Filling Time

Twice recently, I’ve flubbed the question. On two separate occasions, interested, intelligent and childless friends have asked me how I fill my time with a two year old. As if it might be difficult. Or, perhaps more to the point, boring.

And I’ve had nothing much to say. Oh, we do lots of things. We go to the park. We like to bake together. We read stories.

Of course, I wasn’t fibbing with any of this. Those are the things that fill my days with Blue. But listing them doesn’t really answer the question.

The Spouse and I are juggling childcare this year. With him a student, me part-time employed, and the savings of our lucrative past diminishing daily, childcare that you have to pay for is out of the question. Which is a good thing, actually. It means that we each get more time with Blue, and, in this year when everything is new and unfamiliar, I think the more time spent with family the better. Beangirl is at school five days, all day, which seems like a lot when you aren’t yet 5, but that’s the system here, and she is thriving. Blue is at home with us: with me three days, and with the Spouse the other two when I’m in at the church. And it’s working well – life trundles on, and we are happy. But how do I fill my time? I wish I had answered more eloquently when asked. I wish that I had been able to share even a thin slice of the experience of spending full days with my two year old.

So here’s take two.

I fill my time with my two year old with learning. He is learning about the world, and so am I. I am learning as I watch him do things for the first time, and for the seventeen hundredth time. I am learning again what it is like to dare to do something new, and what it is like to perfect it. I am learning how he can be brave and little at the same time, and how he can be fearless and still need me.

I am learning to let go and to hold on.

I am learning that we should never outgrow asking people what they want to be when they grow up. Everyday, it changes with Blue, and he delights to be asked again. A monster dancer, a cake baker, a tiger, and – after a visit to the fire station where an excellent woman greeted us – a man fire-lady. And then sometimes he asks me, too.

I am  learning it’s okay to say I am not yet sure.
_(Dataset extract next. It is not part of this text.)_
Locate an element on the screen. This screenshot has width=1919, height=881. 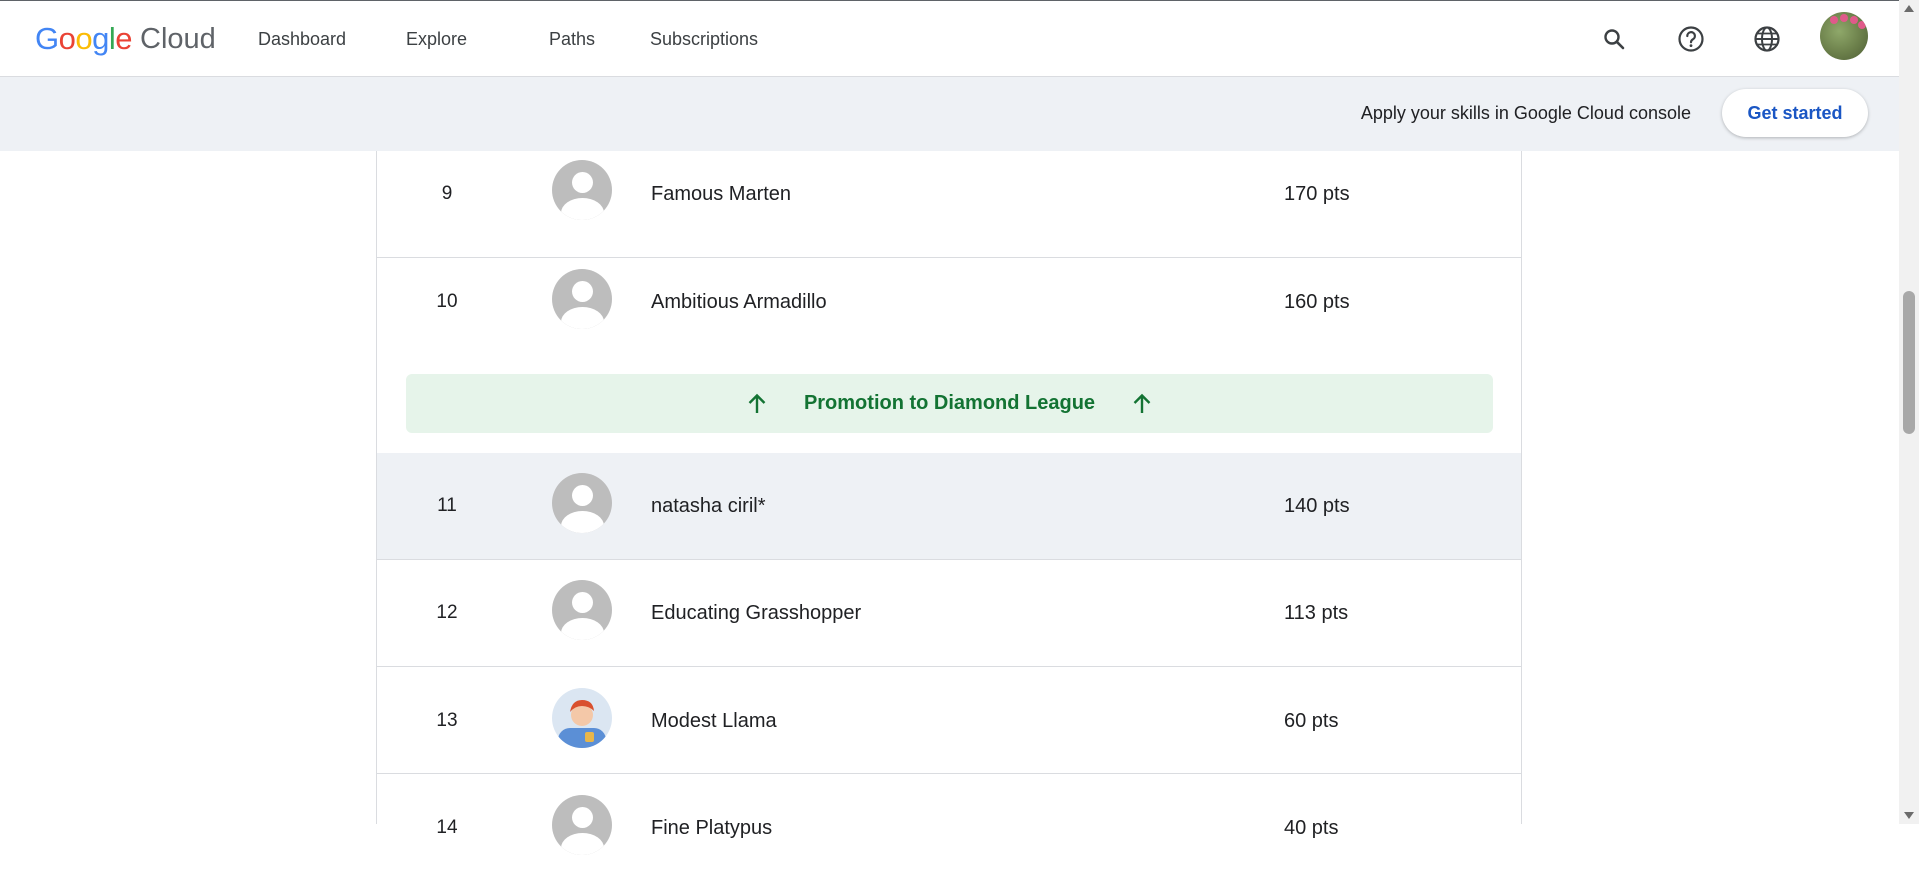
nav-dashboard: Dashboard is located at coordinates (302, 40). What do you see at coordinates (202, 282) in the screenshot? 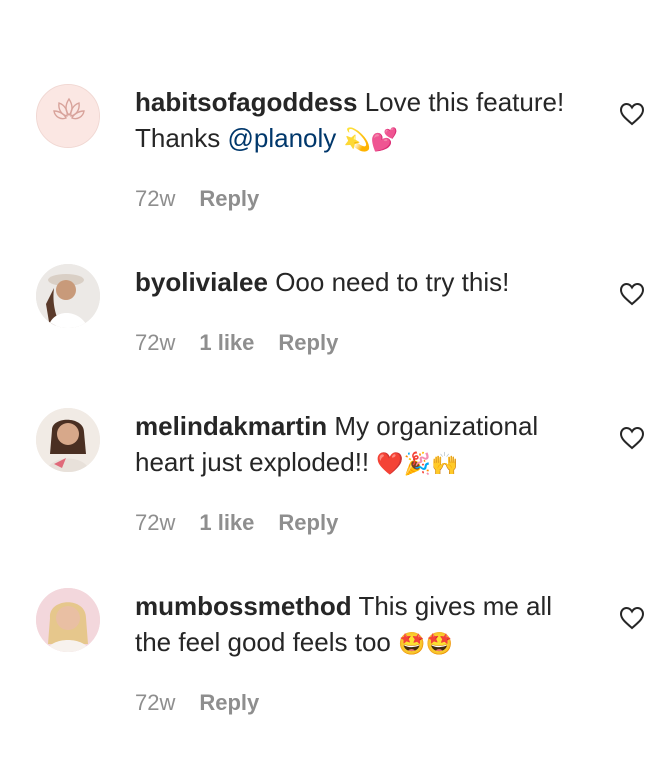
I see `comment-username: byolivialee` at bounding box center [202, 282].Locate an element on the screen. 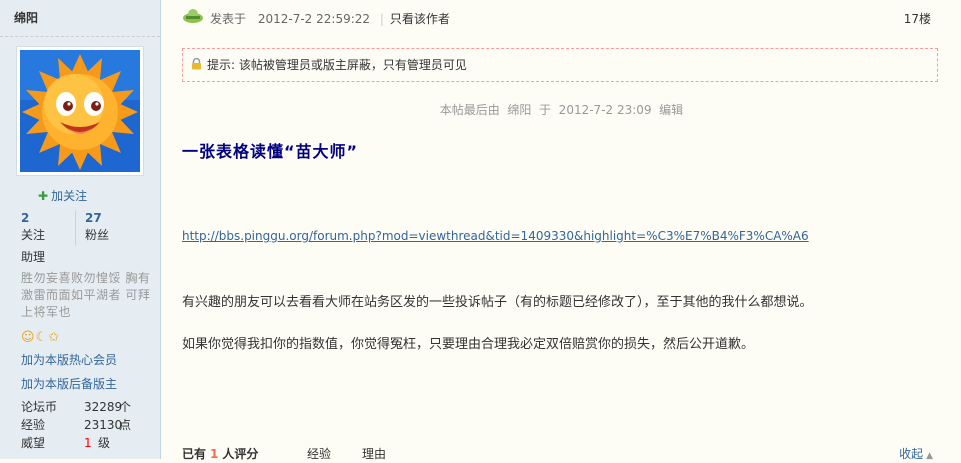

I am learning about my own mother. Throughout the day, my hands reach, my eyes glance around, and I bend my adult body small enough to be with a child – these are things that I learned from my mum, physical memories that surface and surprise me. Spending time with my own children, I am learning about how she mothered me, and how that is a gift she gives to her grandchildren, even though they are living far away.

I’m learning that at the end of the day, it is good to share stories of the things that have happened when we’ve been apart and also when we’ve been together.

I am learning that a lot of living with people is concerned with cleaning things up. Physical messes and the messes we make when we forget to pay attention to others. Sometimes, cleaning things up is boring because we’d rather be doing something else. But sometimes, we like to sweep the floor together – it feels better under our feet when it is clean, and it is a job that has a beginning and an end.

This Lent, the Archbishop of Canterbury’s book recommendation was Barefoot Disciple: Walking the Way of Passionate Humility. Stephen Cherry writes about the messiness of life and about our Christian calling to be transformed in the image of Christ.

“Dust and divinity are never to be separated in the Christian imagination, for they are reconciled in the flesh of Jesus Christ, the most human, and humble, of human beings.”

Dust and divinity. Housework and blanket forts. Making supper and playing at the park. Making faces and holding hands. Washing feet.

It is marvelous, humble work, watching someone you love, slowly and surprisingly, become a person. And I’m glad that I get to do it.